The Brazilian government sent troops under General Olímpio da Silveira to take control. Plácido de Castro went to Rio de Janeiro to report on the campaign to José Paranhos, Baron of Rio Branco. On his journey he was acclaimed in Manaus and Belém, and received with honour in Rio. He declined an offer to become a colonel in the National Guard. In August 1903 Plácido was made provisional commander of the army of Acre and president of the territory of Acre. Plácido de Castro's views were those of a caudillo rather than a democrat. He was not impressed by Brazil's lack of support for the revolt, and favoured an independent state of Acre. However, under the Treaty of Petrópolis of 17 November 1903 Brazil formally acquired Acre for two million pounds sterling, ceded some land in Mato Grosso and undertook to build the Madeira-Mamoré Railroad to allow export of Bolivian products via the Amazon River. Plácido remained leader of Acre until February 1904.

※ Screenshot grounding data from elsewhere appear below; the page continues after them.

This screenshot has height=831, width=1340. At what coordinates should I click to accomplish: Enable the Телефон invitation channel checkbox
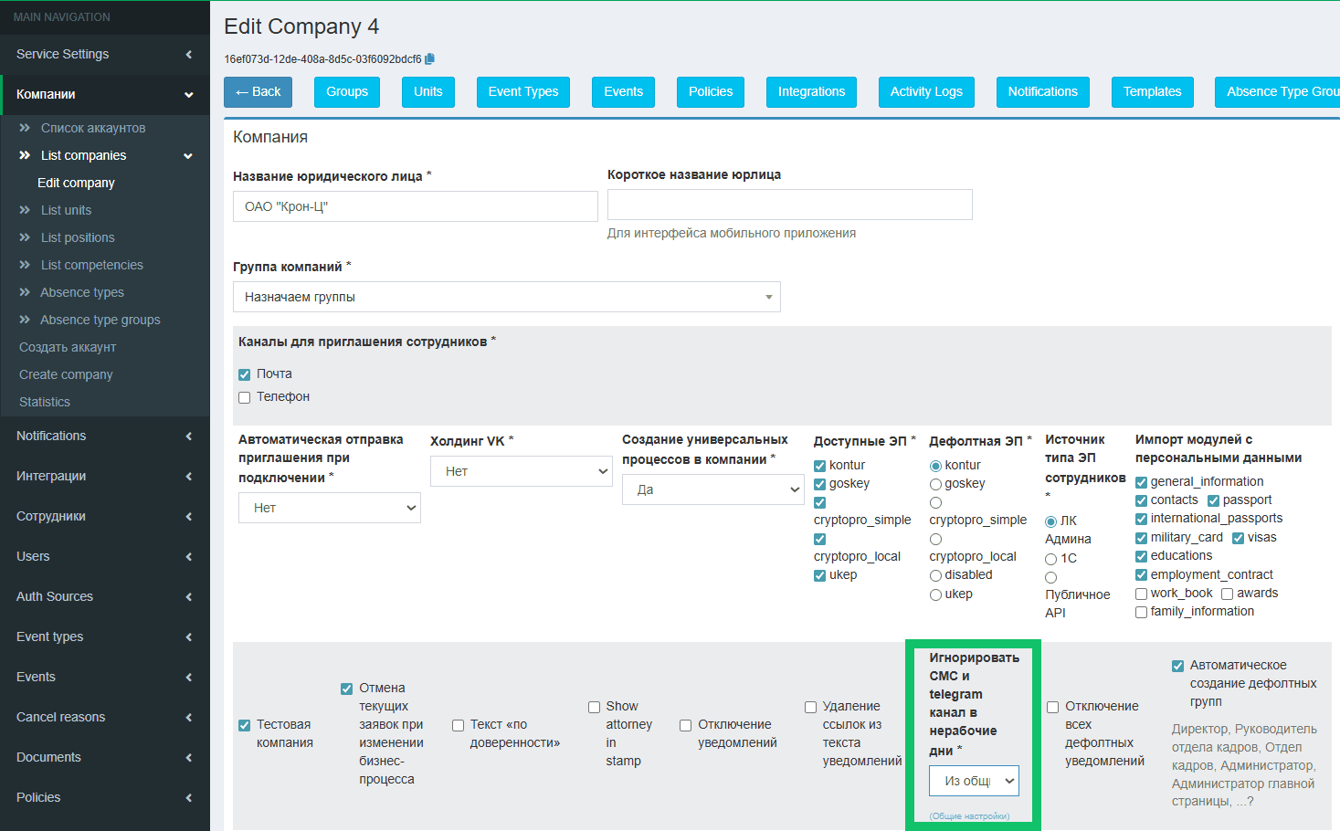(245, 397)
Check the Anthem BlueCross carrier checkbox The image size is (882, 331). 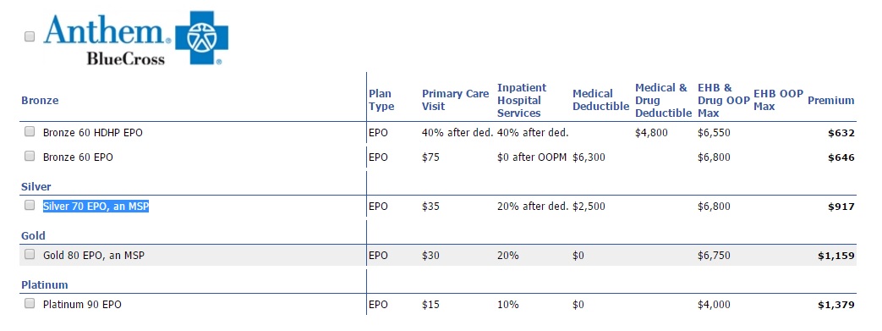30,36
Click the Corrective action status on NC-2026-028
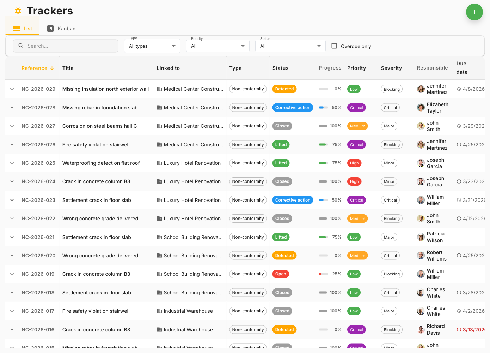Image resolution: width=490 pixels, height=353 pixels. (293, 108)
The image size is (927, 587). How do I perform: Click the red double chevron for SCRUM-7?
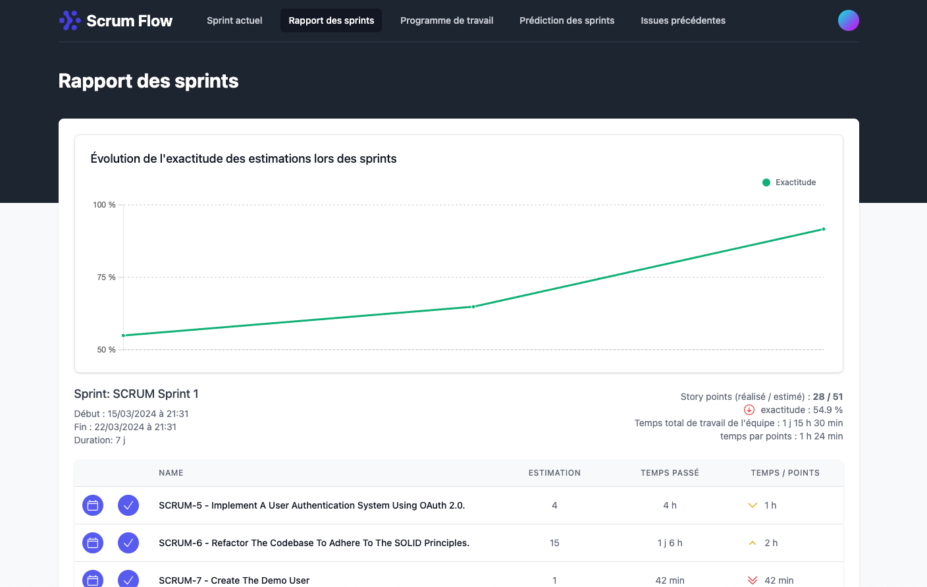pos(752,580)
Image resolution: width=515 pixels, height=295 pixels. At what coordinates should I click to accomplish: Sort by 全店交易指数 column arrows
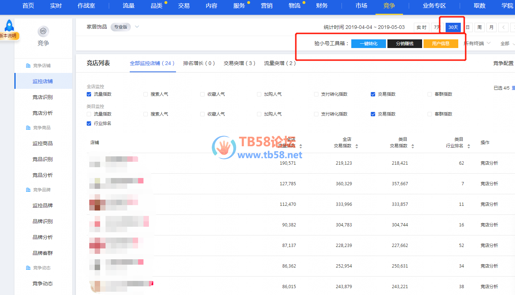click(x=357, y=146)
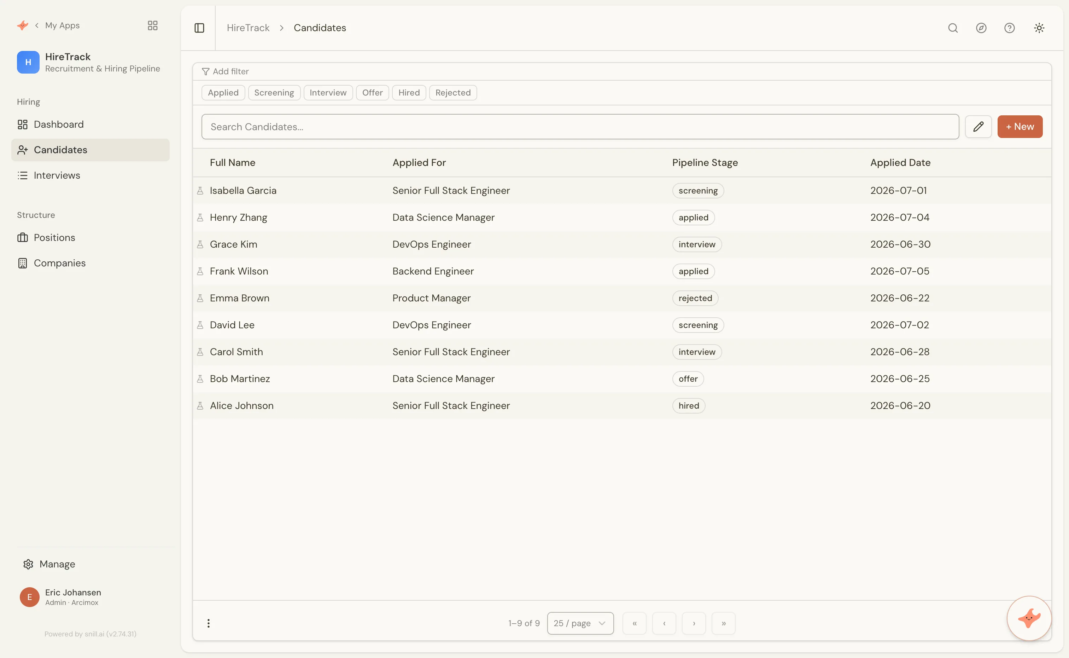Open the assistant mascot floating button
Image resolution: width=1069 pixels, height=658 pixels.
click(x=1029, y=618)
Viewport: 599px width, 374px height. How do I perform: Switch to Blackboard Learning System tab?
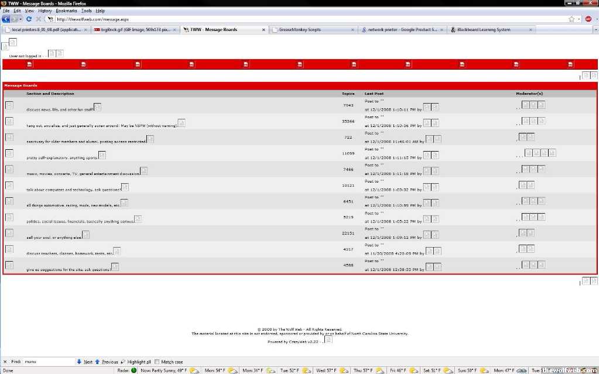point(484,29)
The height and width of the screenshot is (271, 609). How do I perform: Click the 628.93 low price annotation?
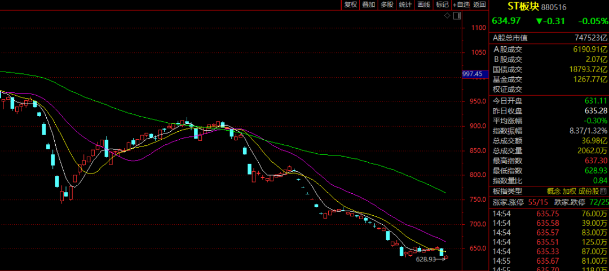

After leaving office Plácido de Castro bought the Capatará rubber concession on credit, and also obtained property in Bolivia. He became a major landowner, culminating with the purchase on credit of the great Bagaço rubber concession. His rapidly acquired fortune earned him enemies. In June 1906 he was appointed mayor of Alto Acre, one of the four departments of the territory of Acre. He had to deal with various intrigues, including opposition by a former subordinate, Colonel Alexandrino José da Silva. He resigned from his post due to a disagreement with the government.

On 9 August 1908, as he was preparing to return to Rio Grande do Sul, he fell into an ambush prepared by José da Silva. He was shot from behind, and died two days later. His dying words were recorded as, "Death is a phenomenon as natural as life. He who knows how to live will know how to die. I only lament that having had so much occasion for glorious death, these 'heroes' have shot me in the back". His body was taken to Porto Alegre and buried in the Santa Casa cemetery.

==Legacy==
Plácido de Castro has become admired as a hero of Brazil. The municipality of Plácido de Castro, Acre, was created in 1963. Rio Branco has a Plácido de Castro square. José Plácido de Castro was included in the Tancredo Neves Pantheon of the Fatherland and Freedom in Brasília on 17 November 2004 as the liberator of Acre. The Rio Branco International Airport was renamed the Rio Branco-Plácido de Castro International Airport in 2009.